Luis Quiñones has featured above average in the majority of the tests in this article. Though never being the best, the 28-year-old Columbian is achieving respectable numbers that indicate an ability to carry the ball and create chances. The winger averages 7.49 dribbles per 90 with a 62% success rate. This demonstrates a maturity level and tactical understanding, allowing him to dribble or pass at the right times. The one area where Quiñones falls below average is his finishing. Therefore, he would suit a team that possessed a finishing striker, who Quiñones could use his technical ability to create for, as opposed to a team that expects the front three to all score goals.
Defending from the front
The final test looks at how each attacking player operates out of possession. Pressing is an integral part of modern football, requiring a high level of fitness, aggression and tactical understanding to be successful. The test below measures each player’s offensive duels per 90 against their recoveries made in the opponent’s half per 90 in an attempt to highlight the best players out of possession.

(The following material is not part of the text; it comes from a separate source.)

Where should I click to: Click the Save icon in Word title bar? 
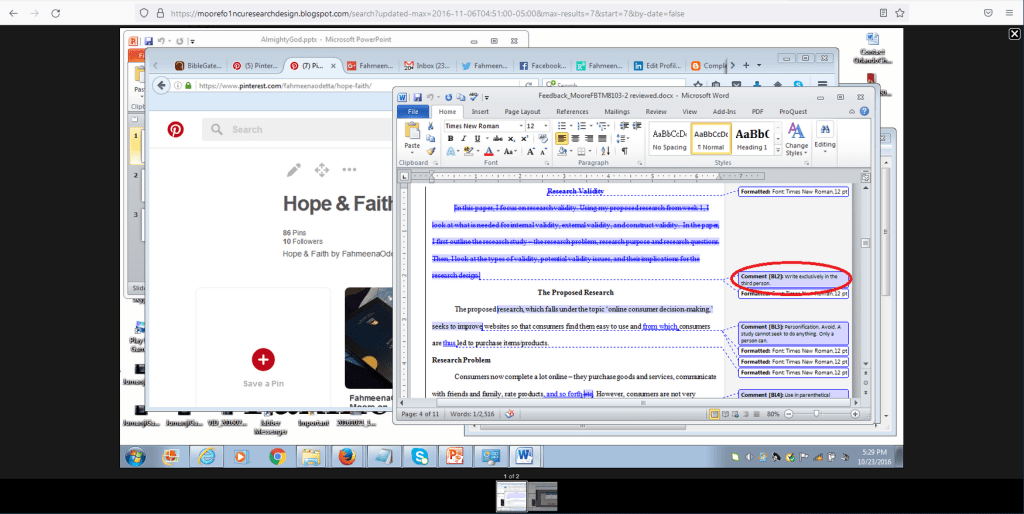click(416, 97)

There is a clear standout in this test: Fernando Gorriarán. The 29-year-old midfielder is far ahead of his rivals averaging 25.97 offensive duels and 9.45 recoveries per 90. This will be in part down to his slightly deeper positioning; however, it highlights a player who would be useful in a side that engages the opponent frequently and higher up the pitch.
Carlos Rodríguez is also worth a mention, averaging 6.85 recoveries per 90 in the opposition half. Despite his mediocre numbers for goalscoring, this metric gives us an idea that the Mexican is a physical striker whose skill set lies in ball recovery. From a recruitment standpoint, he would suit being accompanied by fast players in offensive transition to compliment his recovery abilities.
This tactical analysis has shown us that the first tier of Mexican football is now a potential talent pool where teams can obtain quality players at a reasonable price. We have measured a sample of the top attacking talent across the league and highlighted those who excel in each area. Using the results we have provided an analysis of what sort of team each player may be most adaptable to.
Though a player should never be signed using just data, as there are a multitude of other factors to consider when buying a player. This analysis does, however, provide an insight into the best attacking talent in the league and measure this against their age and value in an attempt to show the emergence of quality at a good price in the Liga MX to look at scouting further.